I didn’t think he was up to your calibre.
Well that’s never been said to me before, ever. Thank you kindly, you discerning ape! 🙂
Masher
2nd Nov, 2016 21:11
Y’say y’all got new boots, but y’ain’t posted no pictures.
Shame on you, girl!
Jules Smith
2nd Nov, 2016 22:11
How remiss of me! Next post, they will be donned and photographed, Masher!
LL
2nd Nov, 2016 21:11
Hugging the Costco bears will cure what ails you.
You can do the same thing with a mechanical bull, but it won’t end well.
Jules Smith
2nd Nov, 2016 22:11
I loved hugging that bear, Larry. It was gigantic. I thought it would make a lovely, soothing, comforting bed. I wish people would start thinking like what I do!
I owned the mechanical bull.
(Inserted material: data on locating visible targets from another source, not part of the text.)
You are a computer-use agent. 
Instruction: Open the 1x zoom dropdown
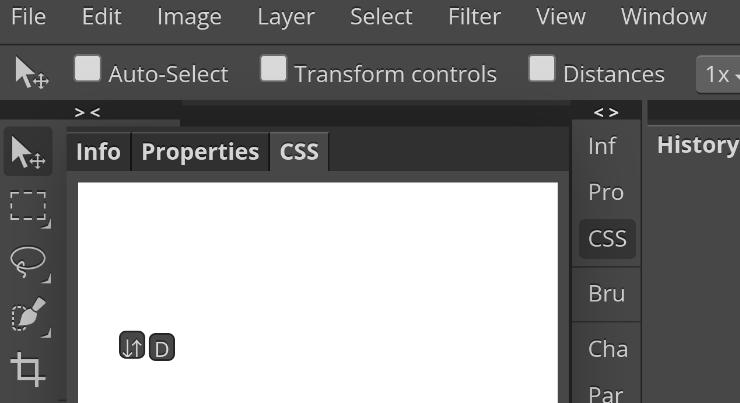719,74
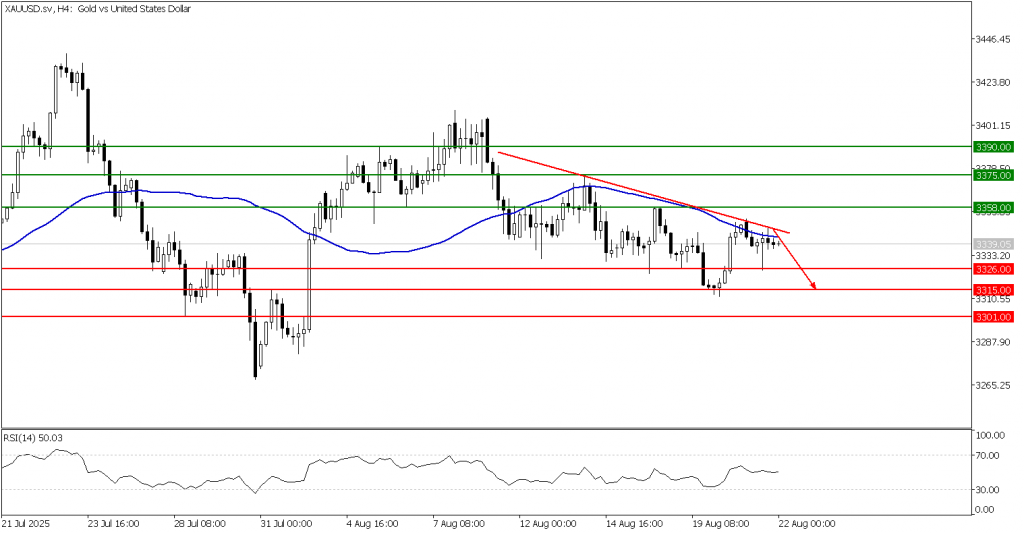Select the green 3375.00 price label
The height and width of the screenshot is (533, 1024).
(x=994, y=175)
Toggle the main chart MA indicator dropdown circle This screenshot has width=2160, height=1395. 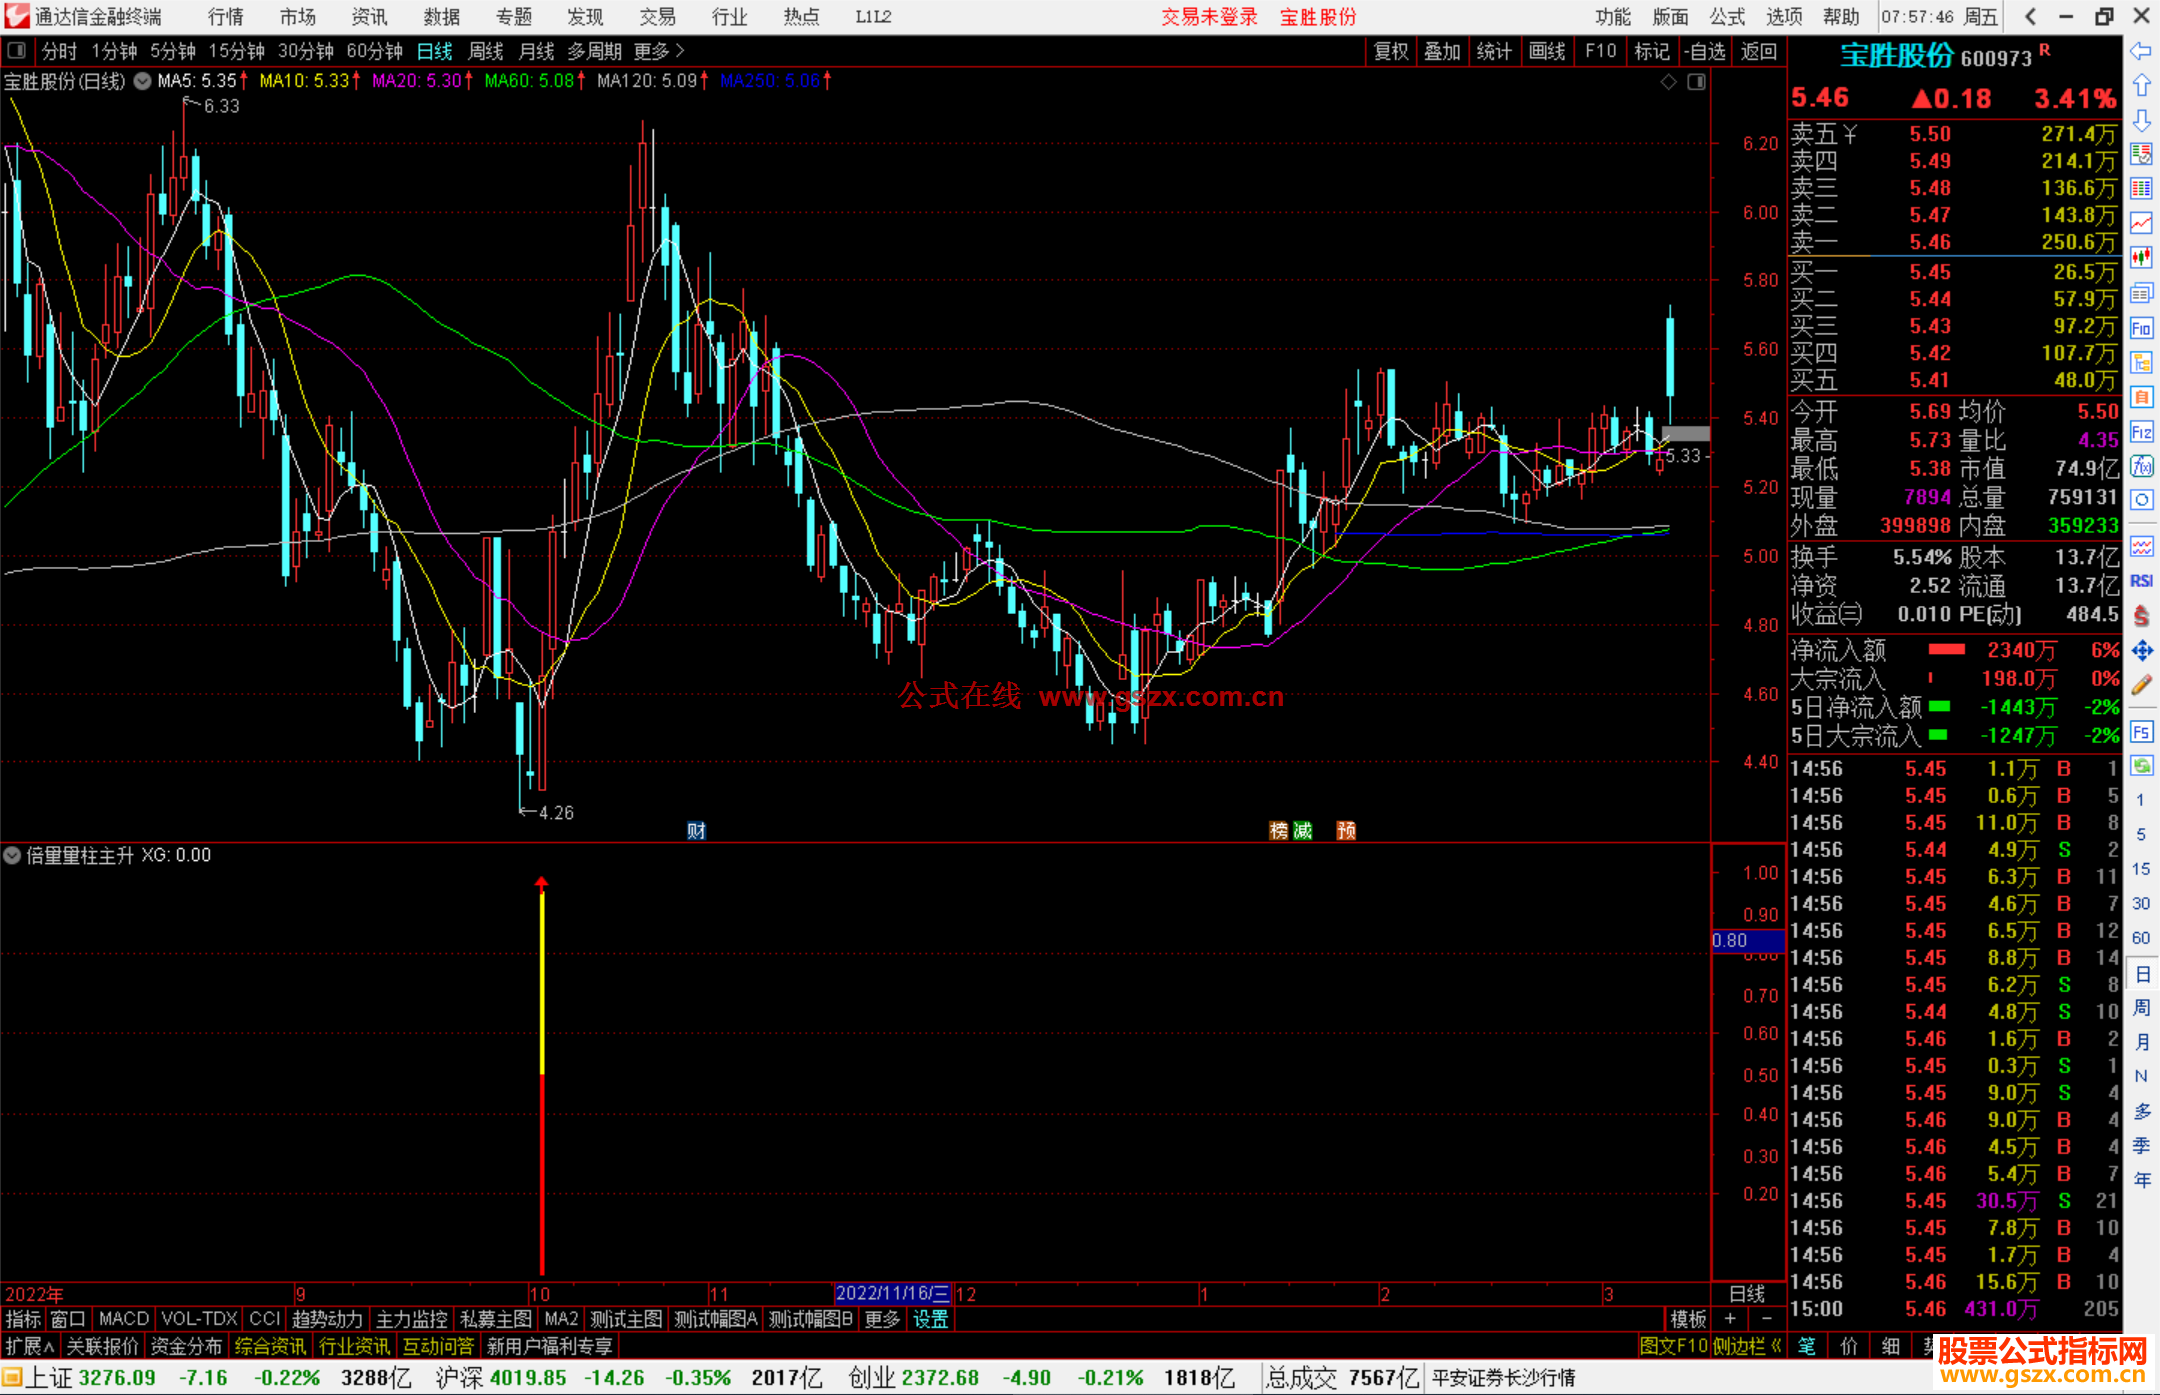143,81
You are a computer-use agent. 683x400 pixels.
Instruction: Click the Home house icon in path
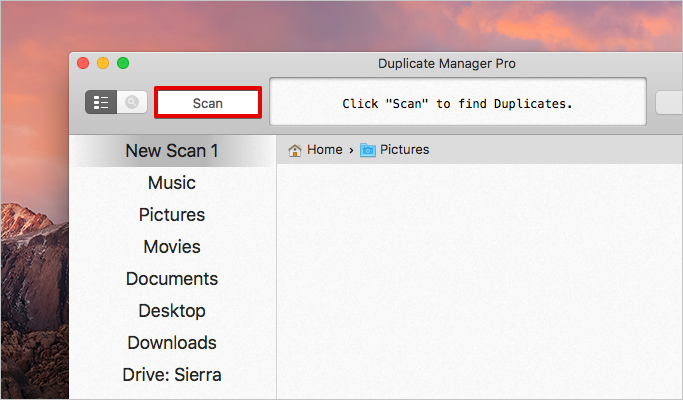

Stayed on longest!
the late phoenix
2nd Nov, 2016 23:11
https://www.youtube.com/watch?v=1mPykzguicc
*bear hug*
*)
Jules Smith
3rd Nov, 2016 03:11
Haha! The lunch spanker! Mind you, bacon in mac and cheese….mmmmmmmm. Bear hug *)
LSP
3rd Nov, 2016 02:11
What a neat post! I especially liked the silver building. They exist in Dallas, too, and come into their own at sunset, but what happens when they focus the Sun onto people, in the afternoon?!? Vaporize. It’s an issue; and be careful showing mercy on the streets, please. Not England…
What a neat shiny Rig! Must upgrade…
Jules Smith
3rd Nov, 2016 03:11
I like the silver building too, LSP. It’s the Williams tower near the waterfall. Trippy! Yes, true dat. One can be scorched, violently in this city.
Yes, I’ve been warned not to be so forgiving on the streets. Not that I did any bloody good! Tipped him over the edge more like. Meh…
Rig is OTT. Keep it simple. Yours is fab.
Break Red
4th Nov, 2016 16:11
Very funny post, Jules. You have an extremely witty outlook on life and that’s commendable.
I’ll be sure to be on the lookout for tied up villains in ribbons and shreds.